Often, companies use 2-3 accounting bases at the same time, which are not linked to each other.

As a result, no one, including the owner, understands what is going on in the business. All types of accounting have their own lives. Accounting and tax accounting do not coincide with management. The financial result on paper does not reflect the real state of the business.

Without a solid financial picture, it is impossible to grow a successful business, keep this in mind.


4. Monitor the margin and sales turnover at the level of each product


Update the assortment in time. It is important to find a balance between fast turnover of hot products with a small mark-up and sales of high-margin products that allow you to receive a high premium.


5. Do not focus your business on one customer, and sales on one employee.


If one of the clients or managers brings 50% of the revenue, the loss of any of them will seriously undermine the business.

Key clients, realising their importance, often delay payments. Managers – dictate their terms or go to competitors and take customers with them.


6. Check your counterparties


Accounts receivable are a headache for any business. If the company works on a deferral basis or makes advance payments for deliveries, it is important for it to make sure that the counterparty is reliable.

Regularly check your counterparties: legal data, owners, history in special databases.

If the problem arises, make sure to contact specialists. Debt collection from Brisbane will help you out.


7. Carefully read contracts and every  agreement 


This will allow you to:

-Record key conditions to avoid disagreements in the process of fulfilling obligations.

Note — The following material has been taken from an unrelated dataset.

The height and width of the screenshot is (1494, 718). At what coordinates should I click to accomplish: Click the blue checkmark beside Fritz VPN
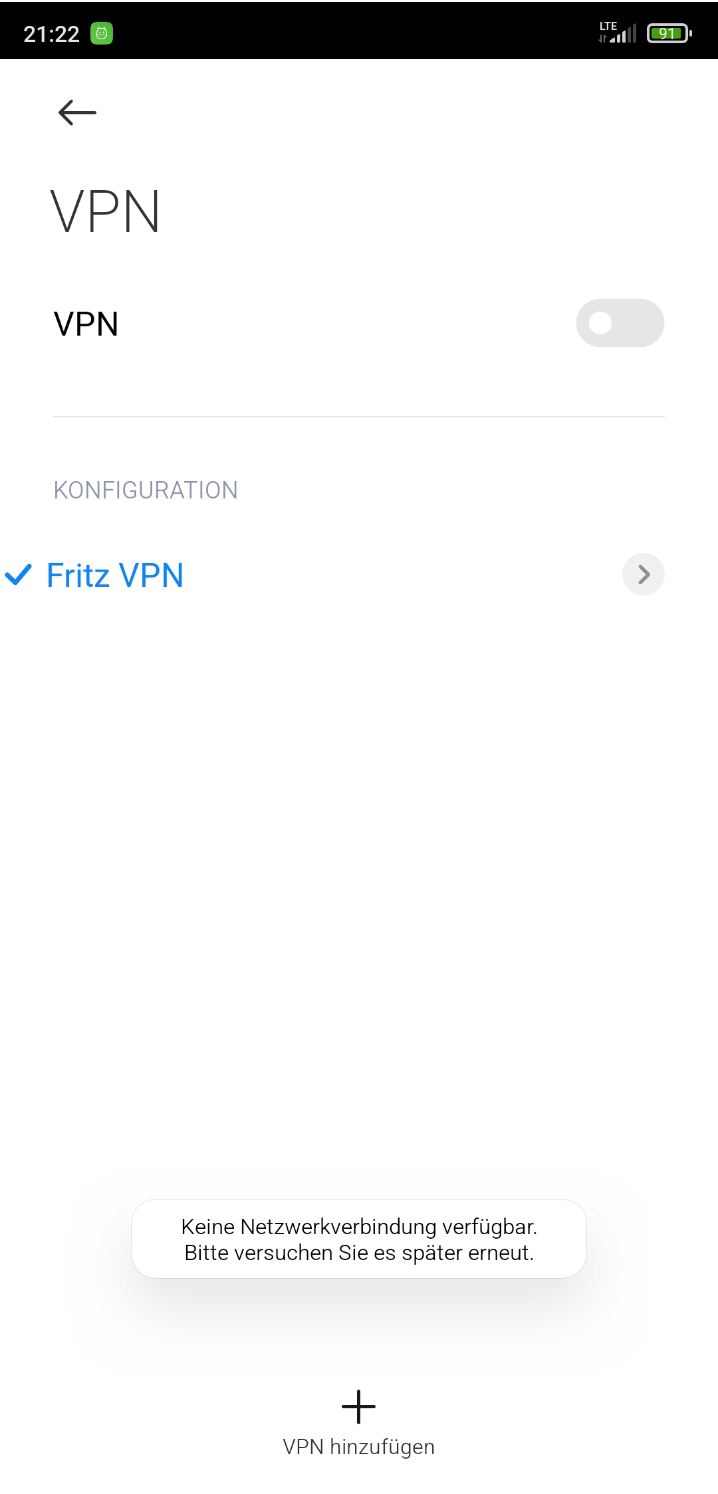coord(19,575)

-Track the impact of the terms of the deal on cash flow, if the primary agreements were adjusted along the way.

It is especially important to track changes in the terms of the deal for long-term, but profitable contracts.


8. Negotiate with banks in advance


It is not always possible to find a convenient financial partner on the first try.

It is important to prepare the ground for successful interaction in advance.

To get access to some banking services, you need to prove the financial stability of the business, and this takes time. For example, in order to connect an overdraft on favourable terms, it is important to show the bank that the business is operating in a profitable area.


9. Pay on time to suppliers and employees


A lot of  delays arise from carelessness, sometimes from principle. As a result, the business receives low quality goods at an inflated price, the motivation of the staff falls. Make sure to pay all your suppliers and employees on time. People that are involved in business are its essential part. Unsatisfied employees equal the end of the business, don’t forget that. 




A small business is bad if it does not dream of becoming large. After all, if there is no growth, then there is degradation. And what is the role of money? They are needed so that the team has enough funds to implement its plans.

Without proper financial planning, a developing business can suffocate and die 50 meters from the finish line. Because if there is no money, the most proactive but impatient employee runs off to a competitor along with a development plan.